A new gene therapy that guides nerve regeneration across complete spinal cord injuries restored the ability to walk in paralyzed mice — but it comes with a big caveat to consider. 

More research is needed, but the treatment could one day be combined with spinal cord stimulation to reverse paralysis in people.

The background: In 2018, researchers from UCLA, the Swiss Federal Institute of Technology (EPFL), and Harvard published a study in Nature that was simultaneously exciting and disappointing.

They showed how to regrow axons — the threadlike parts of a nerve cell that carry impulses to other neurons — across complete spinal cord injuries in mice. They thought that this would restore the paralyzed animals’ ability to walk — but mysteriously, it didn’t.

A specific kind of neuron had to regrow its axons and they had to reconnect to their natural target.

Back to the lab: To figure out why the nerve regeneration didn’t reverse paralysis, the researchers studied mice with partial spinal cord injuries, which can, sometimes, repair themselves naturally. 

“We use single cell technologies, which allow us to study every kind of cell in the spinal cord and every kind of neuron that is in the spinal cord and how it reacts when animals spontaneously recover the ability to walk,” said first author Jordan Squair, a neuroscientist at EPFL.

They discovered that one specific kind of neuron had to regrow its axons, and those neurons had to reconnect to their natural target region in the lumbar region of the spinal cord to reverse paralysis in mice.

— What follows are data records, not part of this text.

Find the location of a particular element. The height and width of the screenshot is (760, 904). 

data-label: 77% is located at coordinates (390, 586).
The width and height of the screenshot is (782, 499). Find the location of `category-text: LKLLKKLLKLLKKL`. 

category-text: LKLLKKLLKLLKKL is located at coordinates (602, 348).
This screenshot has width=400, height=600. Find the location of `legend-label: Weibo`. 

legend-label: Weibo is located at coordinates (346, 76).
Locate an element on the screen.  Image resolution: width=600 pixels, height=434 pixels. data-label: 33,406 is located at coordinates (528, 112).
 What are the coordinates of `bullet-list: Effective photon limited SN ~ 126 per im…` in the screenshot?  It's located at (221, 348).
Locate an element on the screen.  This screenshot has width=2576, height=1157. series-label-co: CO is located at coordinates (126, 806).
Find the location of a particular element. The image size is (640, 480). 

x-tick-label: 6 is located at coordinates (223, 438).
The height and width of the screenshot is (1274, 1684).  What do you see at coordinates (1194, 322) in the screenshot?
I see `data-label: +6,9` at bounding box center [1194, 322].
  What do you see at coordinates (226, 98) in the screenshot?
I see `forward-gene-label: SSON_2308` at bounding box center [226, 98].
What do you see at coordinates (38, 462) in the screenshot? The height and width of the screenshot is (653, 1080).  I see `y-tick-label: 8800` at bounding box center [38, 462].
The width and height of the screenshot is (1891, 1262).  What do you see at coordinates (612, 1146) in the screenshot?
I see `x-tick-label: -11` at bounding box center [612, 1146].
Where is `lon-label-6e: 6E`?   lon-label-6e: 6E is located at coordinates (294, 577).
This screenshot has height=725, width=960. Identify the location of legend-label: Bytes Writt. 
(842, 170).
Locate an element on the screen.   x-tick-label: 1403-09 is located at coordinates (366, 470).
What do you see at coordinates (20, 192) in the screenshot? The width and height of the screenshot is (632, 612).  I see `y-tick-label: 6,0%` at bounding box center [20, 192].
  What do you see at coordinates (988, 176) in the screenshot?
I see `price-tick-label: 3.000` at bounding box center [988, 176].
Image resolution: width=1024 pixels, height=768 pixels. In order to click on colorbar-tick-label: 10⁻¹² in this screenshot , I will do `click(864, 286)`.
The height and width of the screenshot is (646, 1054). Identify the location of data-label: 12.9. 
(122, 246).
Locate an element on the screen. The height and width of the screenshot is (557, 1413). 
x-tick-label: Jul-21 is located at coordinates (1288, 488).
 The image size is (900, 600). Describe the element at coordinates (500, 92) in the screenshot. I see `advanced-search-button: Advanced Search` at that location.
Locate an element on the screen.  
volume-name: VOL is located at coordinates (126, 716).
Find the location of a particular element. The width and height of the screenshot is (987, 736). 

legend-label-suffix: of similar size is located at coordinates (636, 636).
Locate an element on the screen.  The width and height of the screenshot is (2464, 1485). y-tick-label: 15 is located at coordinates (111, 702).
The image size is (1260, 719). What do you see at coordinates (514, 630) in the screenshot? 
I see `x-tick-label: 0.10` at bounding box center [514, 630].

Guided nerve regeneration: Armed with that new information, the researchers developed a “multipronged” gene therapy that triggers the regeneration of axons from the right nerves and the expression of chemicals that guide the axons to their natural destination in the spinal cord.

Then they tested the gene therapy in 30 mice with complete spinal cord injuries. Eight weeks after sustaining their injuries, 27 of the mice were walking about as well as mice who’d naturally recovered from partial spinal cord injuries, according to a new study published in Science.  

The cold water: As was the case with the 2018 study, the part of the updated gene therapy that triggers the nerve regeneration was administered two weeks before the mice were paralyzed (parts to help guide the axons’ growth were administered two days after the injury). 

This provides really useful insights into how spinal damage and regeneration can work, but a treatment to reverse paralysis that has to be administered two weeks before a person actually becomes paralyzed isn’t going to help anyone, so more research is needed to figure out how to translate these discoveries to the clinic.

Looking ahead: The holy grail of regeneration in complete spinal cord injuries is to restore people’s ability to walk as well as they could before the damage, and even if this gene therapy makes it to the clinic and performs as well in people as it did in mice (a big if), it seems that wouldn’t be the case.

“We believe a complete solution for treating spinal cord injury will require both approaches.”

Grégoire Courtine

This isn’t the only approach the group is pursuing, though — the researchers have also made huge strides reversing paralysis in people using spinal cord stimulation, and they envision eventually combining the two therapies.

“We believe a complete solution for treating spinal cord injury will require both approaches — gene therapy to regrow relevant nerve fibers, and spinal stimulation to maximize the ability of both these fibers and the spinal cord below the injury to produce movement,” said senior author Grégoire Courtine, a neuroscientist at EPFL.